Supreme Court of Arkansas

Opinion delivered September 18, 1995

[Rehearing denied October 23, 1995.]

*556 Maxie G. Kizer, for appellant.

Winston Bryant, Att’y Gen., by: Clint Miller, Acting Deputy Att’y Gen., for appellee.

Andree Layton Roaf, Justice.

Calvin Porter appeals from his conviction of capital murder and sentence of death by lethal injection. He raises eight points on appeal. We find no error on these points, nor any other reversible error and affirm.
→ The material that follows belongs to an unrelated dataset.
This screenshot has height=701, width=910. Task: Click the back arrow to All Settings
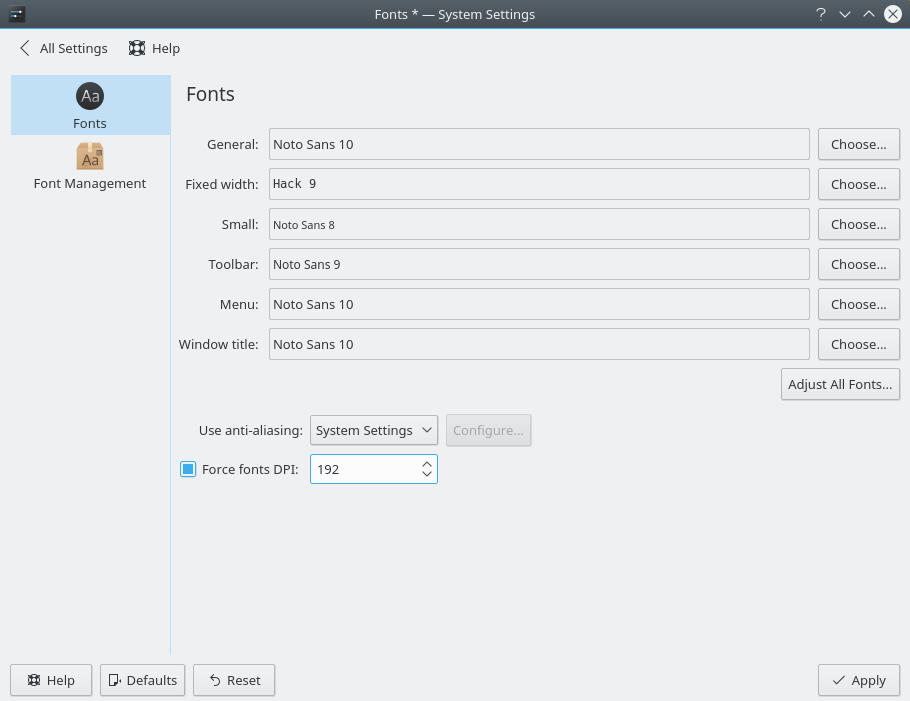(x=24, y=48)
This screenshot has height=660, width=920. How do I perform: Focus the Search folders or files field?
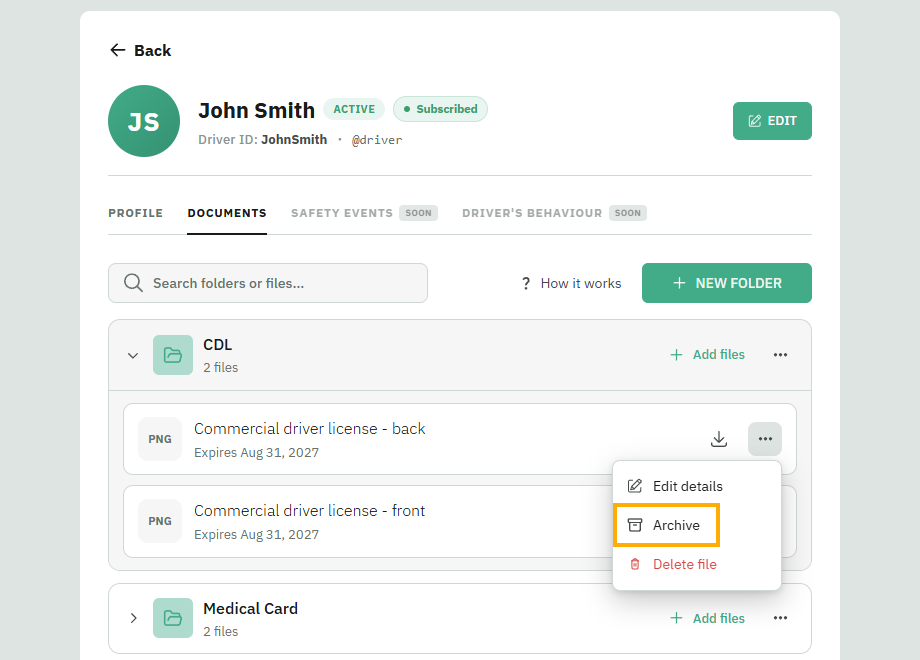tap(268, 283)
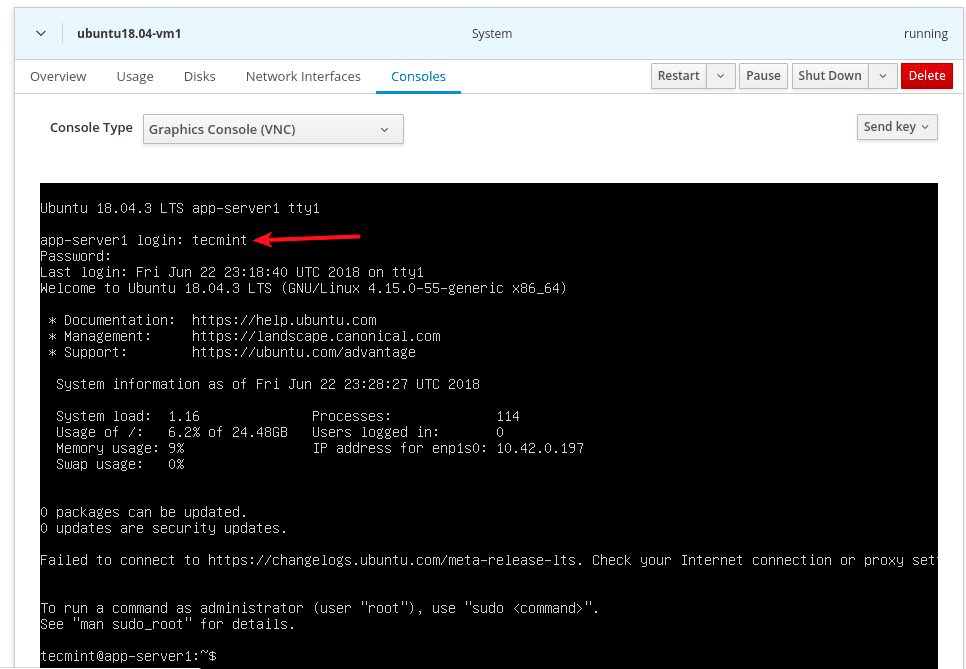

Porter, aged 19, and a 13-year-old boy approached Tommy’s Restaurant in Pine Bluff at about 10:00 p.m. on June 7, 1993. They encountered an employee of the restaurant, Michael Now-den, on the parking lot, and Porter asked if a “Mr. Jake” worked there. Nowden responded he did not, and reentered the restaurant. Porter indicated to his companion that he wanted to do a “lick” or robbery. They then entered the back door of the restaurant, holding newspapers provided by Porter to conceal their faces. Porter carried a gun. They said, “This is a robbery,” and Porter ordered the restaurant owner and two employees, including Now-den, to lie on the floor. The three complied, and Porter’s companion testified that while he was taking money from the cash register, he heard a gunshot. The two assailants also robbed the three victims and then fled. After his arrest, the 13-year-old ini*557tially stated to police that after leaving the restaurant Porter said, “I shot him.” At trial, he testified that Porter told him he shot the man who had been “outside with us” because he had attempted to grab the gun. Nowden died as a result of a contact gunshot wound to the back of the head.
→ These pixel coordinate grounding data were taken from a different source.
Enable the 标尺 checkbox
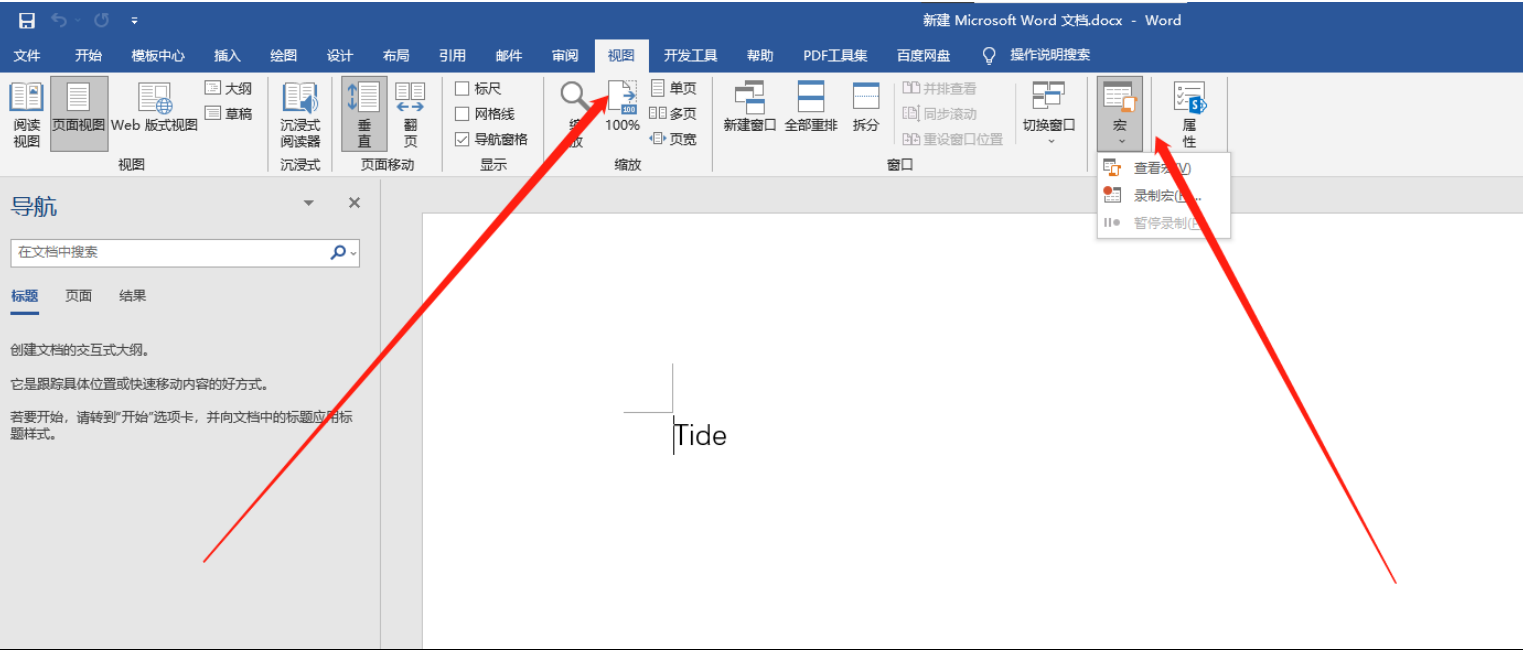Image resolution: width=1523 pixels, height=650 pixels. point(461,89)
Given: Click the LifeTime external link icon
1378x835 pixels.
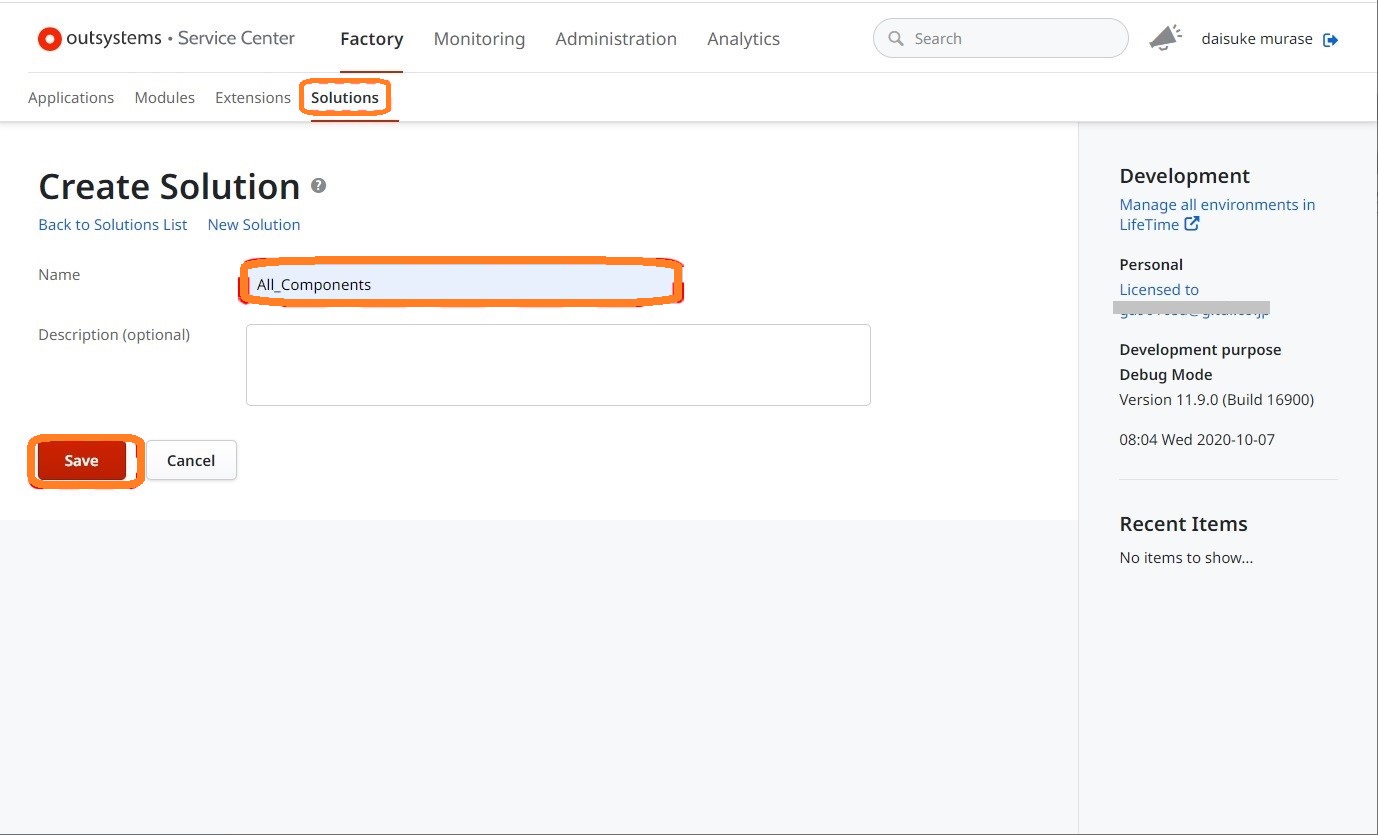Looking at the screenshot, I should tap(1192, 224).
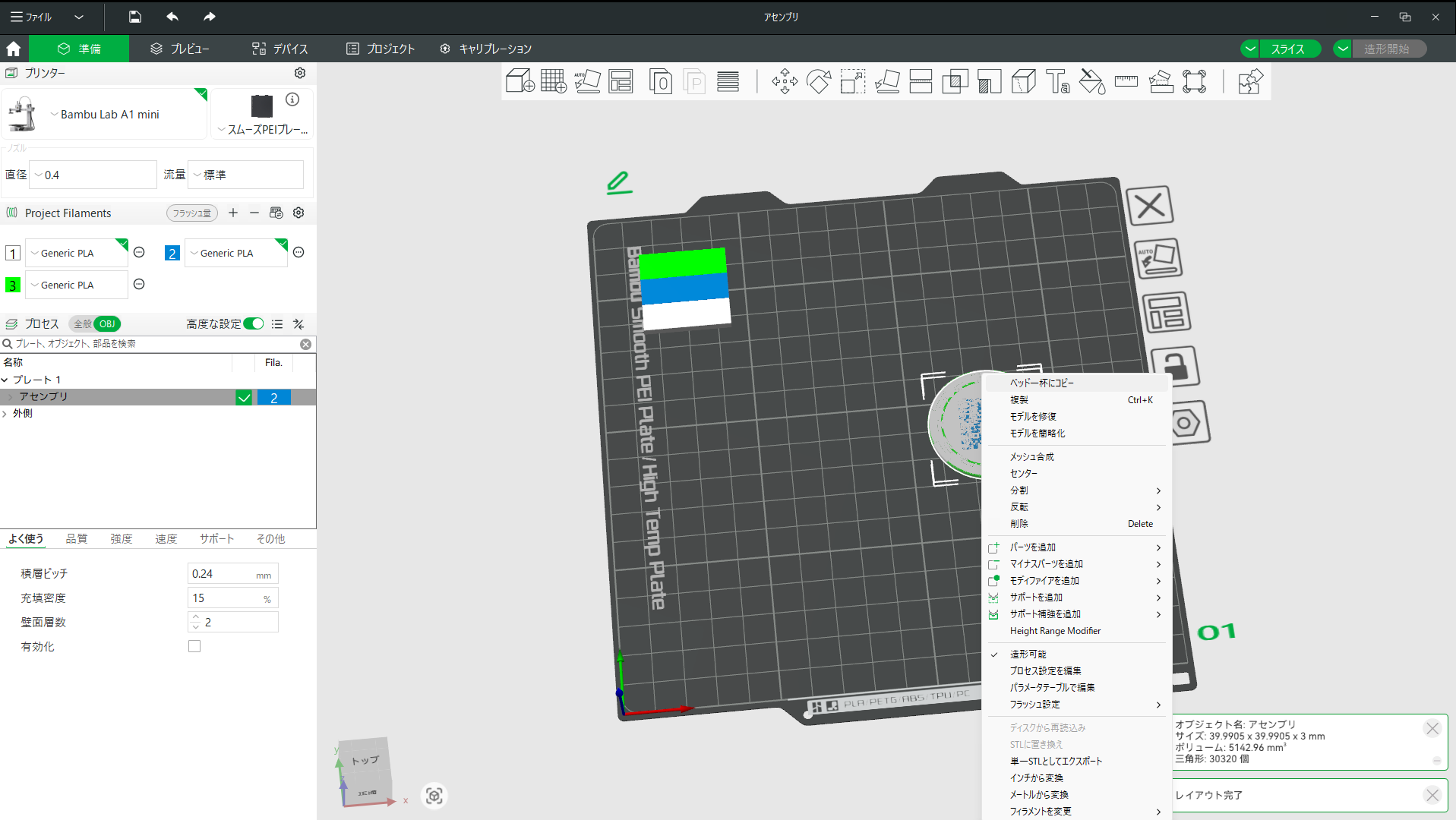Viewport: 1456px width, 820px height.
Task: Click the スライス button
Action: click(x=1287, y=49)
Porter was apprehended one week later by police officers who also recovered a pistol which Porter discarded while he was being pursued on foot by the officers. The state crime lab established that the bullet which killed Nowucn was fired from the recovered pistol, and at trial Porter was convicted of capital murder for causing the death of Nowden under circumstances manifesting extreme indifference to the value of human life, during the course of and in furtherance of the commission of robbery. In sentencing Porter to death the jury unanimously found no mitigating circumstances and two aggravating circumstances: the capital murder was committed for pecuniary gain and for the purpose of avoiding or preventing an arrest or effecting an escape from custody.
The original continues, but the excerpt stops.